This time it was Bleibtreu who opened his eyes in astonishment.
“But why so?” he stammered. “I understand your request for transference has been granted.”
“True; but it is with me as with you: my respect is gone for the profession to which I have belonged with honor for fifteen years. The conditions I have found in the corps of officers here have shown me that I do not belong here by rights. And who can tell me that I shall not find similar conditions in my next garrison?”
“You are seeing things too black, Herr Captain,” said Bleibtreu.
“I think not,” continued König. “For nine years I have been vegetating in this miserable hole. During that time I have lost the natural gaiety of my disposition. I have lost, or almost lost, the manners of good society. If I ever get into better society again, I shall hardly know how to behave myself. I have become a boor, and the comrades in Berlin or Hanover would treat me with perfect disdain if I should venture to approach them on a footing of equality. The tone prevalent in our Casino is enough to demoralize almost anybody in the long run.”

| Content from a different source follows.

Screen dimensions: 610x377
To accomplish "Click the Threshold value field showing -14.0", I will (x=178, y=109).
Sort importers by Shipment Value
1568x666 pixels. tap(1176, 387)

“You are quite right, Herr Captain,” interjected Bleibtreu. “That is the worst of these little garrisons, especially those located near the frontier. After living in one of them for a number of years, one becomes impossible in decent society. This continual gossip, these ceaseless bickerings, are enough to destroy the temper and, to some extent, the reputation of an angel. Add to this the fact that all sorts of men ‘with a past’ are stuck into these little garrisons, and the mischief is done. Every little while we hear the phrase: ‘Punished by transference to Moerchingen, Lyck,’ and a whole number of similar holes.”

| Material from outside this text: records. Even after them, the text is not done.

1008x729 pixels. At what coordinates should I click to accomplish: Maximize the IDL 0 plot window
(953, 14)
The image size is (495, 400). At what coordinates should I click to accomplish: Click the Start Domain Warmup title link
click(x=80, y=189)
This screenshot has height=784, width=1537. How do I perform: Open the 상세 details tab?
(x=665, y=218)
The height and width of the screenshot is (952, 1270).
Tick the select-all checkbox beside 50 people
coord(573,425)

“Quite true,” König replied. “For the most part, officers who are sent to these frontier garrisons are relegated there to get rid of them. But H. M. does not consider the fact that to place such doubtful elements in large numbers into that sort of garrison renders them even more harmful than if they were sent to larger garrisons, where they would be subjected to the influence of respectable and well-bred comrades. That is how so many scandalous affairs happen amongst the officers near the frontier. If only the officers had at least an opportunity of cultivating respectable society and of following a refined taste, permitting them regular attendance at good theatres, concerts, and the like! But unfortunately that is not the case; their whole social intercourse and their sole diversion consist in frequenting the Casino. And what can you expect, then?”

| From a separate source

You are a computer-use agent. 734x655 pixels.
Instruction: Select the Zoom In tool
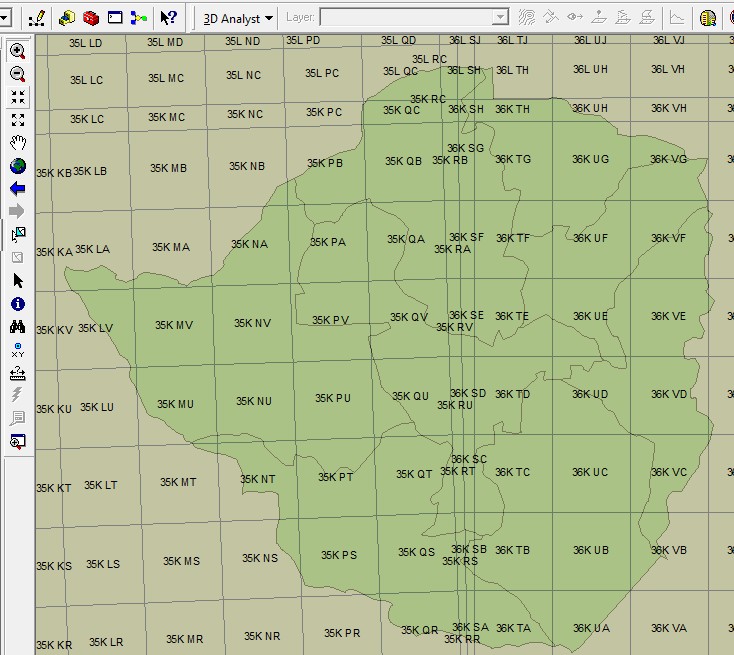point(17,51)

“There is much truth in what you say,” put in Bleibtreu. “By rights the transference to a frontier regiment ought to be a distinction, because there they are closest to the enemy, and would have the first chance to exercise their profession and to show the stuff that’s in them at the outbreak of a real war. But to-day that is a mere illusion. Every day the prospect of a war becomes less, and therefore the chances of marching against the enemy exist only on paper.”
When these two shook hands on parting that night, it was in a sad state of mind. A couple of weeks later Bleibtreu’s resignation had been accepted, and he doffed his uniform and stepped out into the life of a plain citizen.
The Council of Honor decided, after many delays, that Captain König deserved censure because of “endangering his professional honor.” The explanation was added that no officer must put himself in such a position as to expose himself to the unfavorable opinion of the world; and since in the present case this had been done, it was necessary to point out to Captain König that his proceeding at the time in question had been incorrect and injurious to his honor as an officer.
König read this official communication calmly, while a scornful smile played around his lips; and on that same night his resignation had been filed at the regimental headquarters.
The colonel himself was not able to see in his official capacity this outcome of his foolish measures. A few weeks previous to the occurrence just described, he himself had received a letter; but that came from “above,” and it was enclosed in the fatal “blue envelope.”
He had been told in it, in the well-known diplomatic language employed for such occasions, that H. M. fully valued his faithful services, but was unable to avail himself of them any longer.
One fine day a huge furniture van stopped in front of the fine house at the end of the town, where the colonel had made his stately home for so many years, and into its capacious maw brawny men packed, shoved, and kicked everything of his household goods that was worth while transporting to the far-away district near the borders of Russia, to which the deposed military autocrat was returning, with the intention of spending the remainder of his days amid the peaceful calm of his carrot fields and haylofts.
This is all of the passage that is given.